16/03/2011


Safer Seas - Colloque international SAFER SEAS 2011, du 10 au 13 mai 2011, à Brest

Les océans sous haute surveillance.

Actes de piraterie ou de pêche illégale, pollution accidentelle ou intentionnelle, la surveillance par radars satellitaires des territoires maritimes s’effectue désormais en temps réel. CLS met ainsi à la disposition des Etats des moyens et services opérationnels de pointe. 

De jour comme de nuit, la pointe Bretagne est survolée par des satellites dont les images haute résolution sont récupérées par la station VIGISAT, située sur le Technopôle Brest-Iroise. Elle reçoit ainsi les images de quatre satellites radars balayant, à la vitesse de 7 kilomètres/secondes, la quasi-totalité des eaux européennes par des fauchées océaniques pouvant aller jusqu’à 400 kilomètres de large. On peut souligner la dimension internationale dans ce domaine, car deux des stalittes sont européens (ERS-2 et ENVISAT) et les deux autres canadiens (Radarsat 1 et 2). Leurs images sont captées par une antenne située sous un radome et elles sont analysées en temps réel par CLS (Collecte Localisation Satellites), grâce au logiciel SARTool. Filiale du Centre National d’Etudes Spatiales (CNES) et de l’IFREMER, CLS assure une surveillance maritime pour le compte de l’Agence Européenne de Sécurité Maritime (EMSA). « Renouvelant sa confiance établie depuis 2007, l’EMSA nous a confié en 2010 la mission d’identifier des pollutions et de détecter les navires pollueurs sur les eaux européennes », explique Vincent Kerbaol, directeur des applications radar et responsable du site brestois de CLS. 

Un suivi des navires à longue distance 

Parallèlement, CLS a développé des solutions intégrées pour soutenir l’action des Etats en mer contre les activités illégales (piraterie, trafics illicites ou pêche illégale). L’Organisation Maritime Internationale (OMI) a par ailleurs mis en place un système de suivi des navires à longue distance : LRIT (Long Range Identification & Tracking). Chaque Etat a l’obligation de se doter d’une infrastructure LRIT et CLS propose aux administrations du monde entier, dont l’EMSA, des solutions techniques avec centres de traitement de données, service de télécommunication ASP, balises de localisation… Autre service, aider les autorités maritimes à déclencher et coordonner des actions en mer. CLS a ainsi développé THEMIS, une plateforme unique de visualisation de données provenant de différentes sources. De la haute mer jusqu’à la côte, CLS contribue ainsi à l’amélioration de l’action de l’Etat en mer. Et ce, dans n’importe quelle zone du globe avec des stations de réception d’images dispersées sur la vaste zone économique exclusive (ZEE) française. La société va d’ailleurs prochainement implanter une nouvelle station de réception satellite (similaire à VIGISAT) à la Réunion qui permettra de renforcer la coopération scientifique internationale avec les pays de la Commission de l’Océan Indien (Madagascar, Mayotte, Maurice, les Seychelles, etc.) et une partie de l’Afrique de l’Est. Pour CLS l’objectif est clair: développer des services opérationnels de surveillance en temps réel du trafic maritime et des pollutions dans le canal de Mozambique, mais aussi de la piraterie et de la pêche illégale. 

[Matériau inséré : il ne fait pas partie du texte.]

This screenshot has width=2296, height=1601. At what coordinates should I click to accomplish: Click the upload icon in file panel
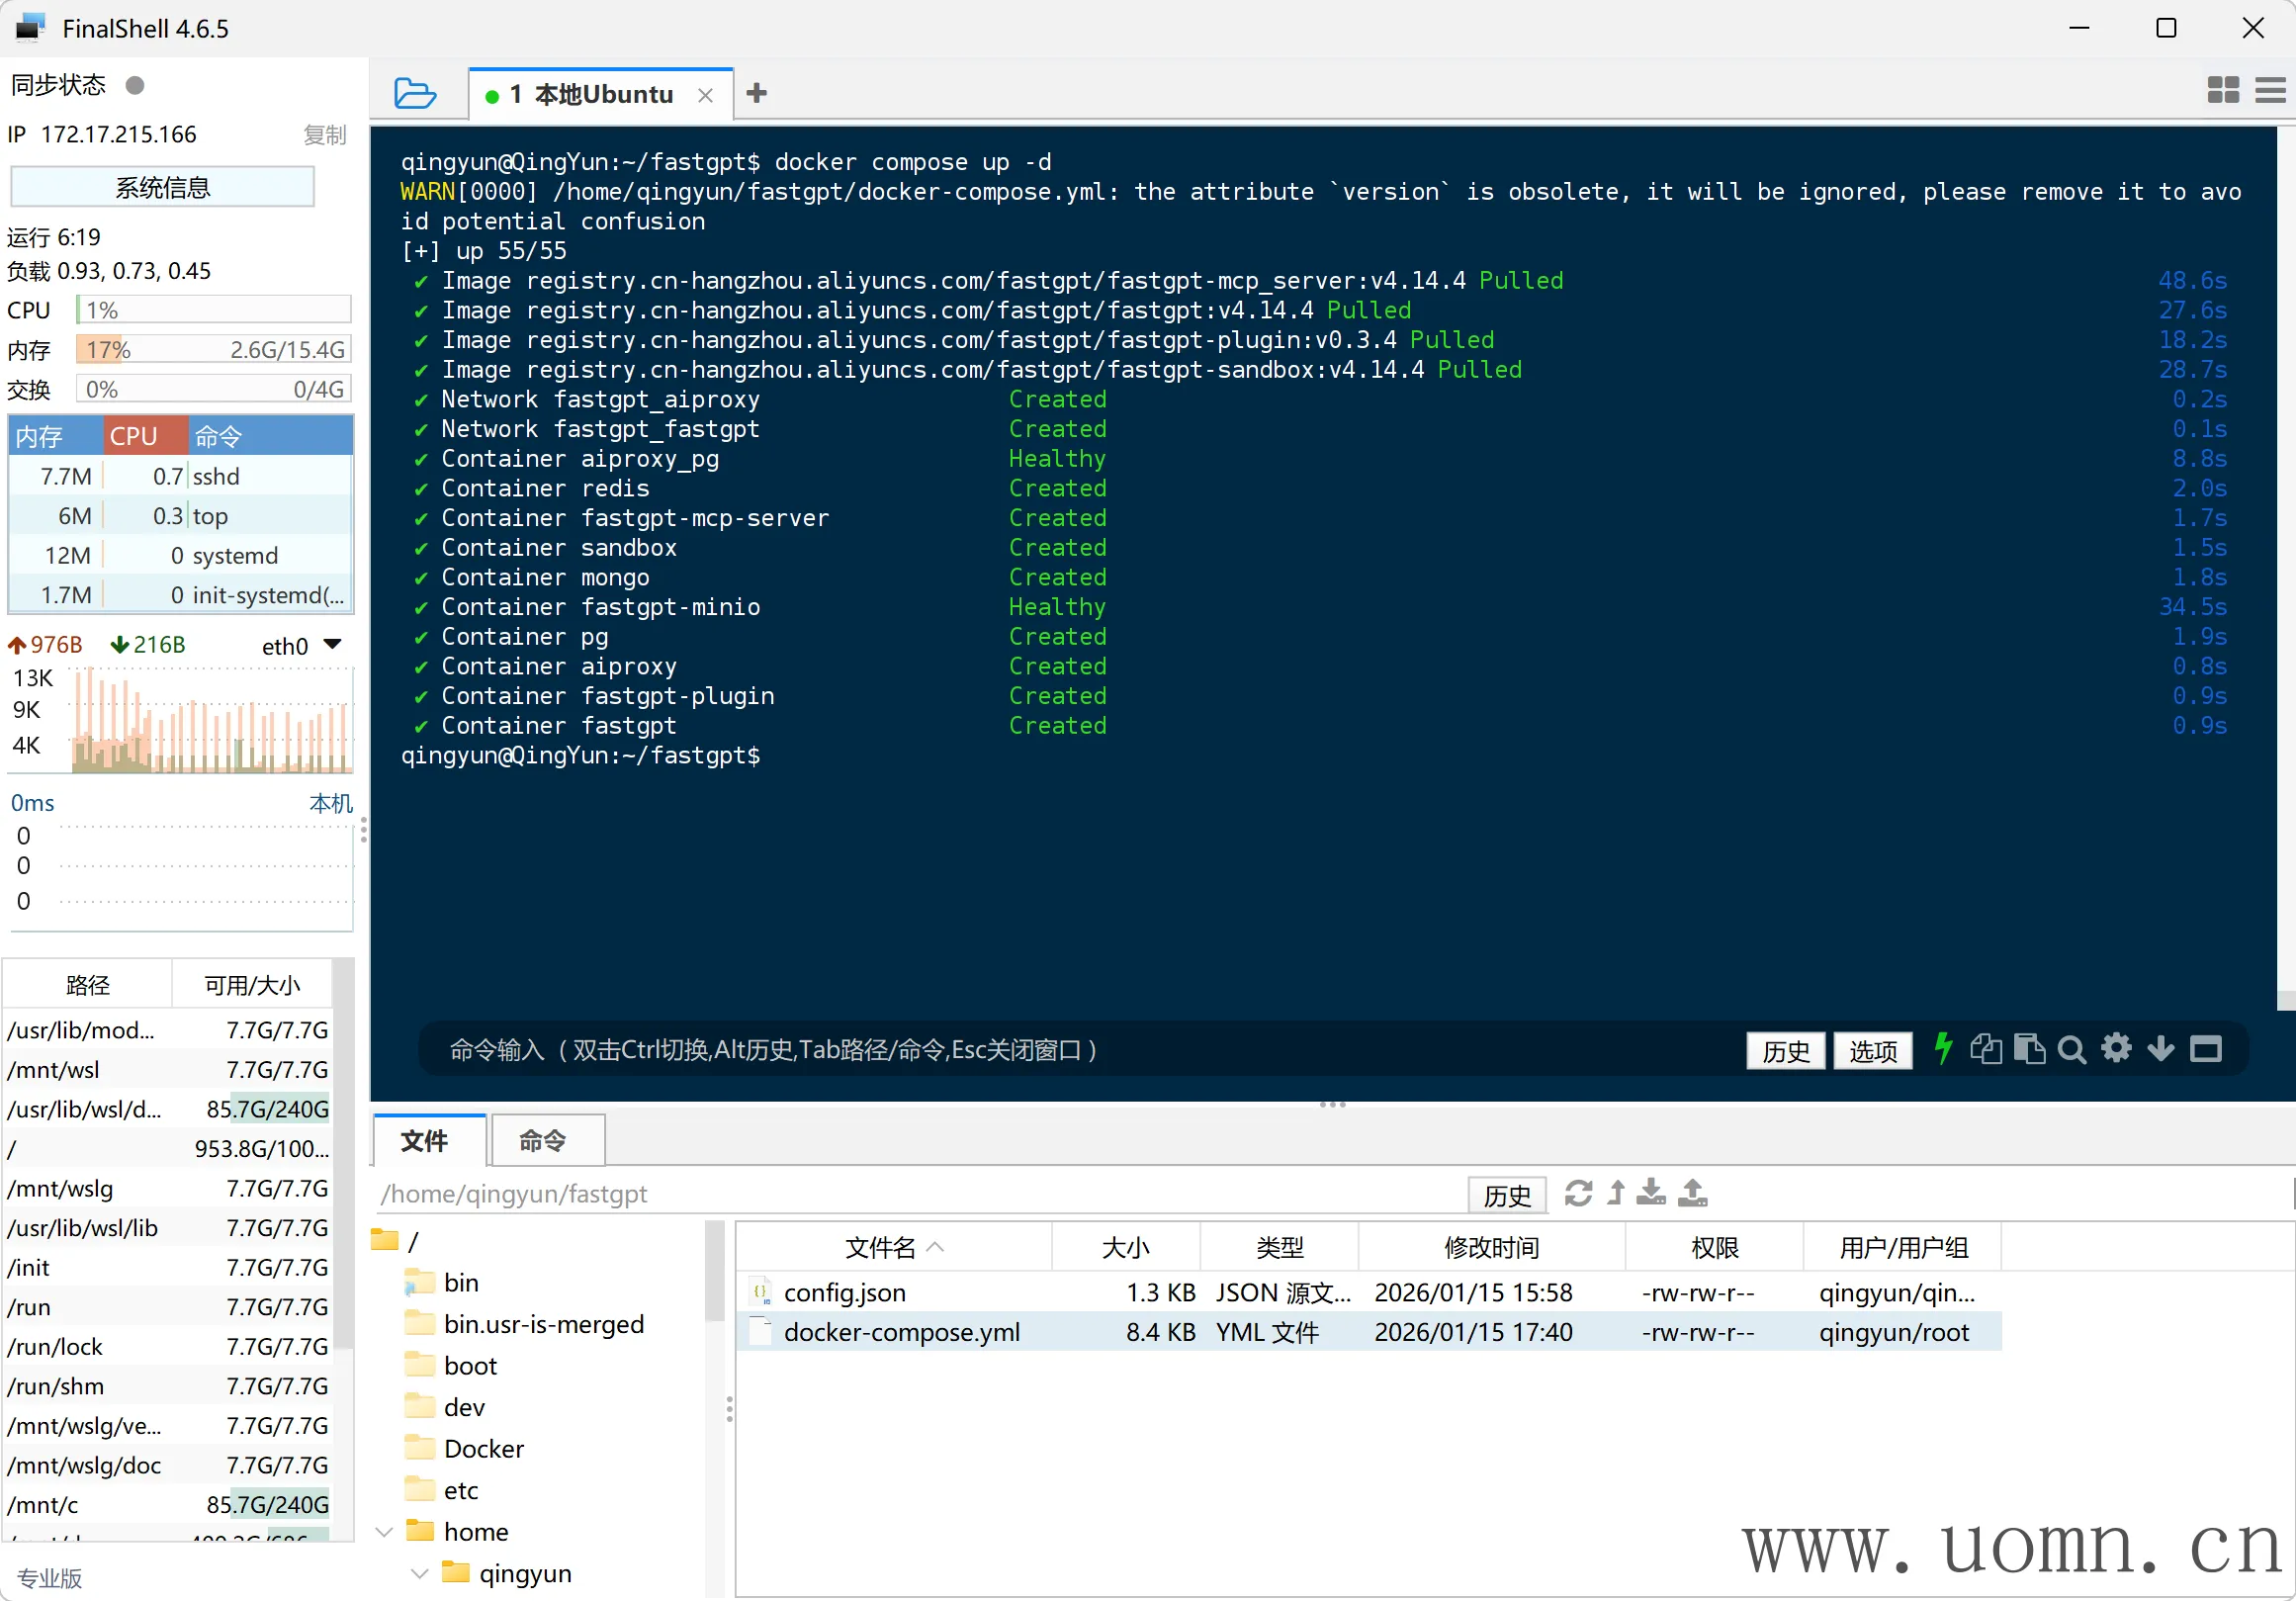click(x=1692, y=1193)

Safer Seas, session 2 : « Les réponses technologiques » mercredi 11 mai à 16 h 30. CLS sponsorise également le prix Science et Technologie du concours du meilleur poster étudiant. 

Repères 

L’antenne de réception satellite de Vigisat a été inaugurée mi-septembre 2009 sur le site du Technopôle Brest-Iroise. Elle est d’un diamètre de dix mètres et haute de 14 mètres. Les trois collectivités bretonnes (Région Bretagne, Conseil Général du Finistère, Brest métropole océane) ont fortement soutenu la réalisation de Vigisat. 

En contrepartie de ce soutien, la communauté scientifique bretonne a obtenu la possibilité de récupérer des données qu’elle utilise pour développer, dans le cadre de projets collaboratifs, de nouvelles applications orientées environnement et sécurité en milieux maritime et terrestre. Cette communauté scientifiques bretonne s’est regroupée dans le cadre d’un Groupe d’intérêt scientifique, dénommé BreTel pour Bretagne Télédétection. C’est Télécom Bretagne qui le pilote, René Garello en est le directeur. Il est professeur au département Image et traitement de l'information de Télécom Bretagne La Bretagne fait désormais partie, avec Midi-Pyrénées, Aquitaine et Guyane, du réseau des régions européennes utilisant les technologies spatiales (NEREUS) créé en 2008 et qui compte 26 régions européennes.